== Try it ==
Leave out the pictures and copy the remaining records exactly.
□ □ □
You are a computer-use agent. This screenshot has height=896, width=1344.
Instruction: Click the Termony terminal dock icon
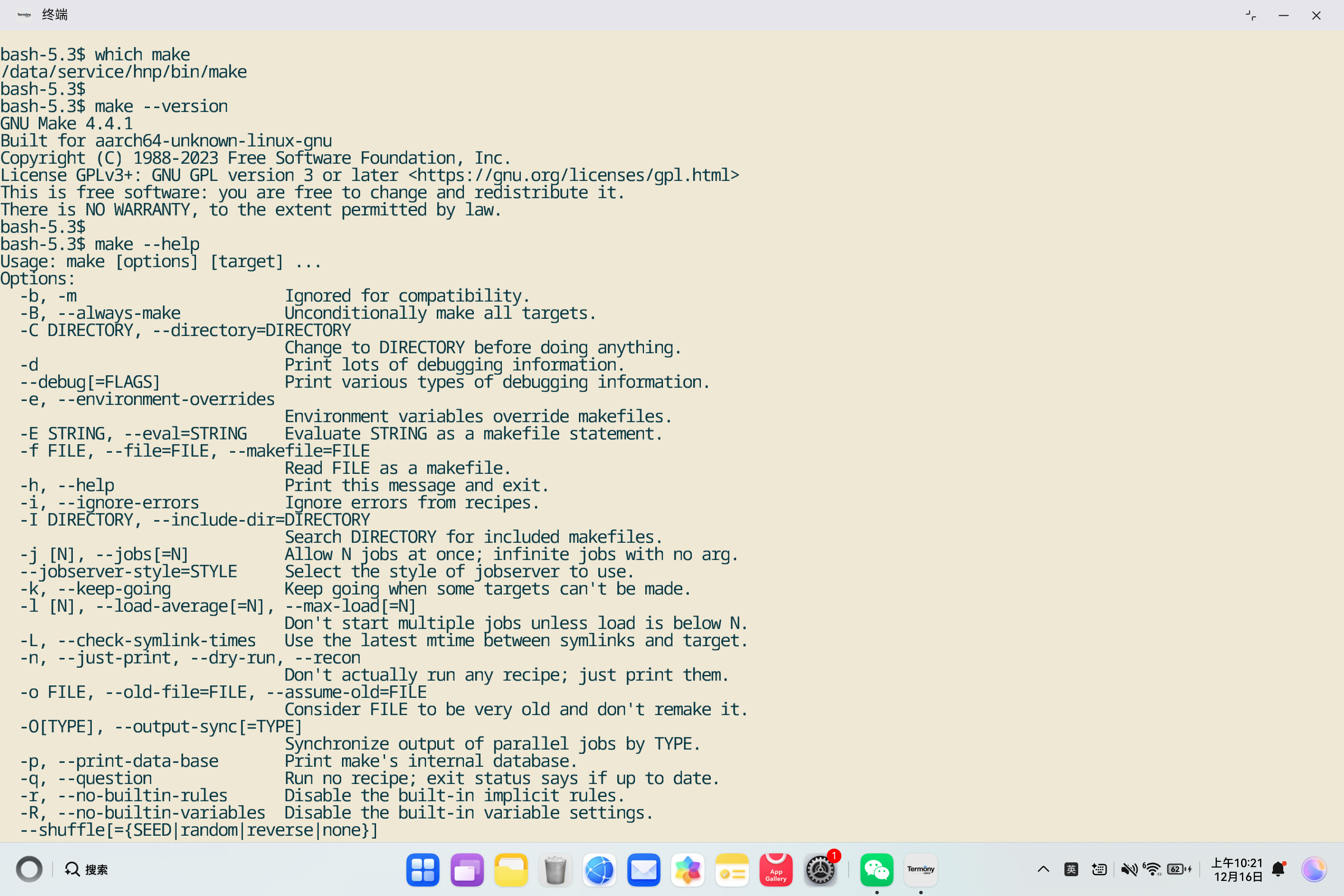coord(920,870)
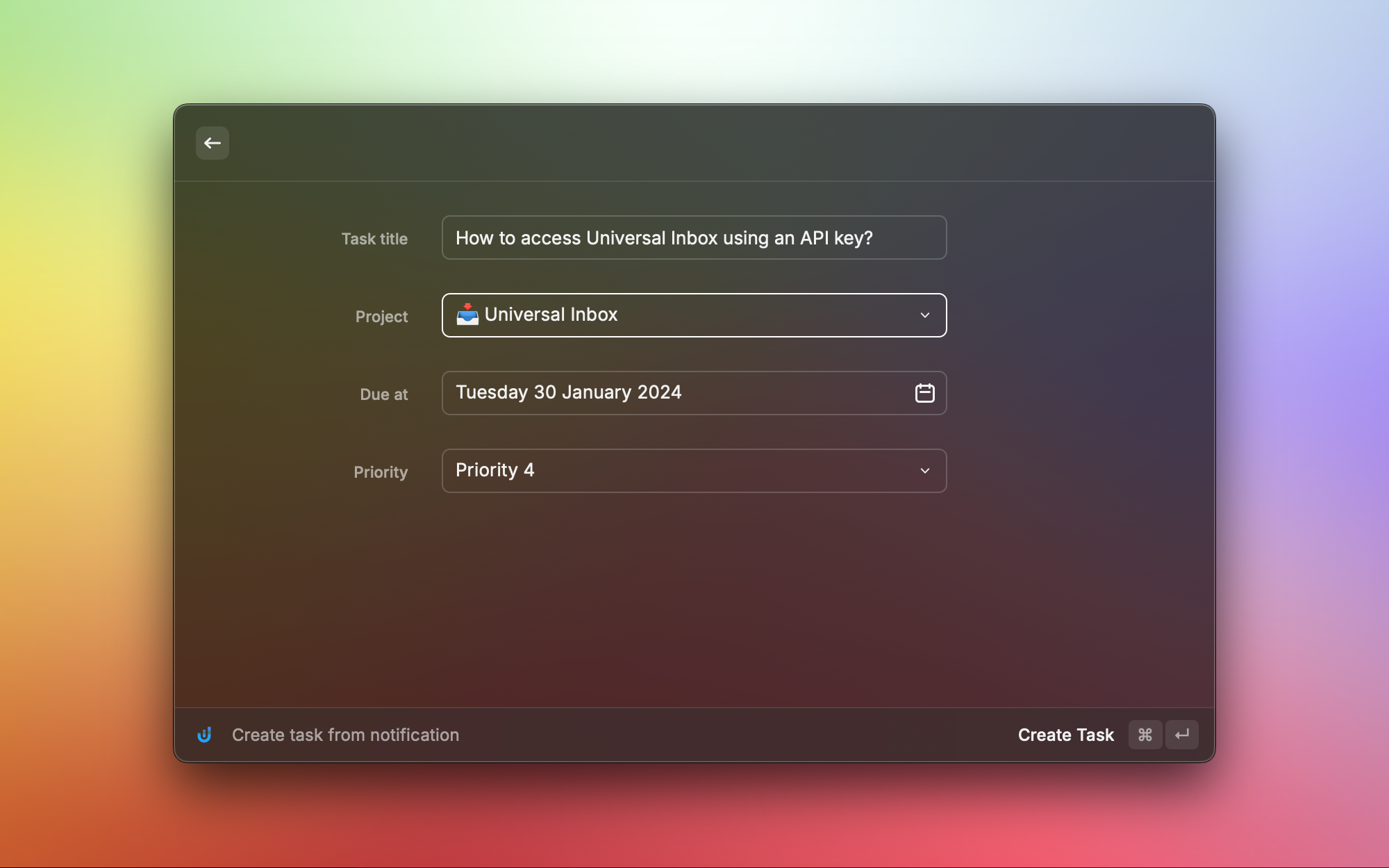Expand the Priority dropdown chevron
Viewport: 1389px width, 868px height.
pyautogui.click(x=924, y=471)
□ □ □
== Answer box ==
You are a computer-use agent. This screenshot has height=896, width=1344.
Instruction: Click the Termony terminal dock icon
coord(920,870)
Expand the Priority dropdown chevron
Viewport: 1389px width, 868px height.
pyautogui.click(x=924, y=471)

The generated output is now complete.